En 2006, Claude MENARA, maïsiculteur en Lot et Garonne, a semé 100 ha de maïs OGM. Le pollen récolté dans des ruches à 1200 mètres de la parcelle était contaminé à plus de 40 %.
Ce 5 avril, l'agriculteur était assigné en référé devant le tribunal de Marmande par l’apiculteur Maurice Caudoin, soutenu par BIO D’AQUITAINE et la FNAB (Fédération nationale de l’agriculture biologique), et d’autres organisations agricoles.
L’an dernier, l’agriculteur, épaulé par les vendeurs de semences, déclarait : « 100 ha d’OGM, j’assume ! »*. Il souhaitait développer et doubler sa superficie semée de maïs OGM en 2007.
Hier devant le tribunal, il s’est retrouvé bien seul. Dans le contrat qui le lie à son fournisseur de semences, il est bien précisé qu’en cas de pollution par les OGM qu’il a semés, il est le seul responsable ! Ni les assurances, ni les semenciers, ni l’Etat ne paieront pour lui.

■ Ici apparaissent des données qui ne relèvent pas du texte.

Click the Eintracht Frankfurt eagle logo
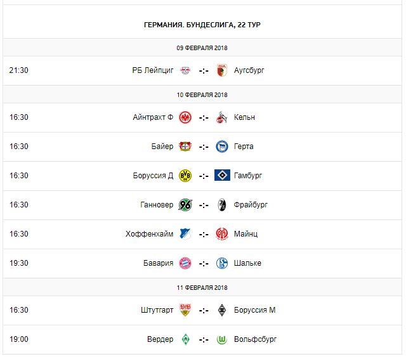Viewport: 406px width, 359px height. click(185, 117)
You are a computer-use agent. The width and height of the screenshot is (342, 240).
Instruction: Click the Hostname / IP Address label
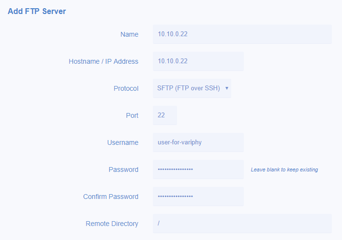click(104, 61)
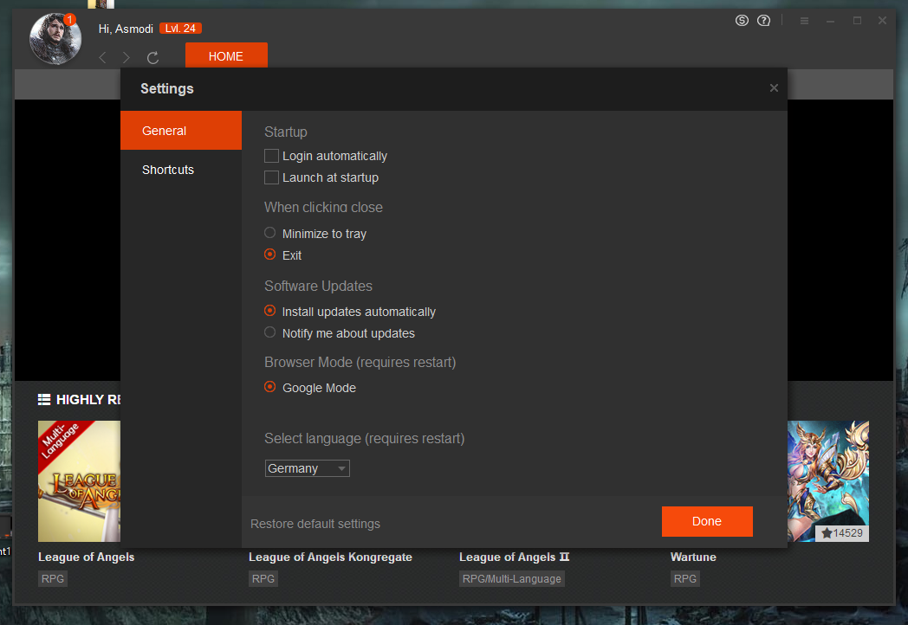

Finalement en 2007, il réduira sa surface d’OGM à 48 ha.
La contamination des produits bio par les OGM représente un préjudice commercial et moral pour les paysans bio. Demain, pour se défendre les paysans sous label, pourront être amenés à assigner devant les tribunaux d’autres promoteurs des OGM ! Ceux ci risquent devoir assumer toute responsabilité, comme Claude MENARA, et perdre beaucoup là où ils pensent gagner beaucoup.